Work instruction: All that should come back is the lines of the data below from the one containing "Quần kaki nam công sở cao cấp Aligro ALGK059" to the one containing "Chính sách bảo mật (47, 2450)", inclusive, exactly as they stand.

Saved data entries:
——

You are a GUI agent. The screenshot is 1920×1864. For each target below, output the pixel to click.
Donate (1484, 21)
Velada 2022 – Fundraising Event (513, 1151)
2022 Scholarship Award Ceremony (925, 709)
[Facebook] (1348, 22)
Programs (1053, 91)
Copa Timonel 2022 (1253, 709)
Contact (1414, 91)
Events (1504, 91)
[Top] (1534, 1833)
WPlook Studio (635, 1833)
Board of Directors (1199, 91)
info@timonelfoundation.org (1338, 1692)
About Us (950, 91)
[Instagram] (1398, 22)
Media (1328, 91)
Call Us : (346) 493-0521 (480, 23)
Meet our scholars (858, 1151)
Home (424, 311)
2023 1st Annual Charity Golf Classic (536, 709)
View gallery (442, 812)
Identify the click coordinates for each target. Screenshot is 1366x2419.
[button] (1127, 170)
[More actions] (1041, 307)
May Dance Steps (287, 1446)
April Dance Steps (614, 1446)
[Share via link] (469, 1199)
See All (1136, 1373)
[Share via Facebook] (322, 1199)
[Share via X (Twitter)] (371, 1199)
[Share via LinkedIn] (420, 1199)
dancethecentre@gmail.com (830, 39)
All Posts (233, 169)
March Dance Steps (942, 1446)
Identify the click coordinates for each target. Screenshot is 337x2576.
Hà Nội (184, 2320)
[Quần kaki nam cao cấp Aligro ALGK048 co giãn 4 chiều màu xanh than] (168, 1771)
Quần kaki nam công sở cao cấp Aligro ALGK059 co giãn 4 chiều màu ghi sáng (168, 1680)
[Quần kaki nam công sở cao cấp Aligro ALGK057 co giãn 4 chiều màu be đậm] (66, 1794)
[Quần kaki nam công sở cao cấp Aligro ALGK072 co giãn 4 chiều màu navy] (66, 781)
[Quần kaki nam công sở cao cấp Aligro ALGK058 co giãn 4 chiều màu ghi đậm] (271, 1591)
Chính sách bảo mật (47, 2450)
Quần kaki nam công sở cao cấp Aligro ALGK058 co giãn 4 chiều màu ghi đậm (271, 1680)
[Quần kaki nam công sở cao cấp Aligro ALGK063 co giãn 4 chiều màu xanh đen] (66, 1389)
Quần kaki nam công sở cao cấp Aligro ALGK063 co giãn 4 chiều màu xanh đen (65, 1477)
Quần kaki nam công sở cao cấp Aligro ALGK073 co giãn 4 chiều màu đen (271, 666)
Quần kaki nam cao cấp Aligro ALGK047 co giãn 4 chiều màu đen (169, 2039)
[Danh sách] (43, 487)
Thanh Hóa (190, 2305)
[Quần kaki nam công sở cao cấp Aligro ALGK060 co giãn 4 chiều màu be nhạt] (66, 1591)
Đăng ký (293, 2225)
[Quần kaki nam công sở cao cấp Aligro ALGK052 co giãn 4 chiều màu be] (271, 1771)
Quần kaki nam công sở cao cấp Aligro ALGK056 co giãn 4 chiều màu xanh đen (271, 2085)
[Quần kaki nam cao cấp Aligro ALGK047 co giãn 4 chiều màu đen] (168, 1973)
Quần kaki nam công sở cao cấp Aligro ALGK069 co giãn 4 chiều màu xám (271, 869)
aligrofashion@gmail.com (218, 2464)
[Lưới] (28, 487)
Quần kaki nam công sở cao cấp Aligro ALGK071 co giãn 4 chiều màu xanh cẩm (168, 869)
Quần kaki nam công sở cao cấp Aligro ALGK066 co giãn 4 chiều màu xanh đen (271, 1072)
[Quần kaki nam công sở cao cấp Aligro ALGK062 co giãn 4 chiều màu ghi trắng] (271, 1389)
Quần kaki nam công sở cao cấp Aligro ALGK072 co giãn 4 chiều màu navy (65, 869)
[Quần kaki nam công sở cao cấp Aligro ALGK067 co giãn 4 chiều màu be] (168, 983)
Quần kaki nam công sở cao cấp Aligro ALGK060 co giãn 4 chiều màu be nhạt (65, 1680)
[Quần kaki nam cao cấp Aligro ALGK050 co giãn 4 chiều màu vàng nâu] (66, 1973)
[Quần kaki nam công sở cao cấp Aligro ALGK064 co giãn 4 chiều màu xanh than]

——

Exercise result:
Quần kaki nam công sở cao cấp Aligro ALGK059 co giãn 4 chiều màu ghi sáng (168, 1680)
[Quần kaki nam công sở cao cấp Aligro ALGK057 co giãn 4 chiều màu be đậm] (66, 1794)
[Quần kaki nam công sở cao cấp Aligro ALGK072 co giãn 4 chiều màu navy] (66, 781)
[Quần kaki nam công sở cao cấp Aligro ALGK058 co giãn 4 chiều màu ghi đậm] (271, 1591)
Chính sách bảo mật (47, 2450)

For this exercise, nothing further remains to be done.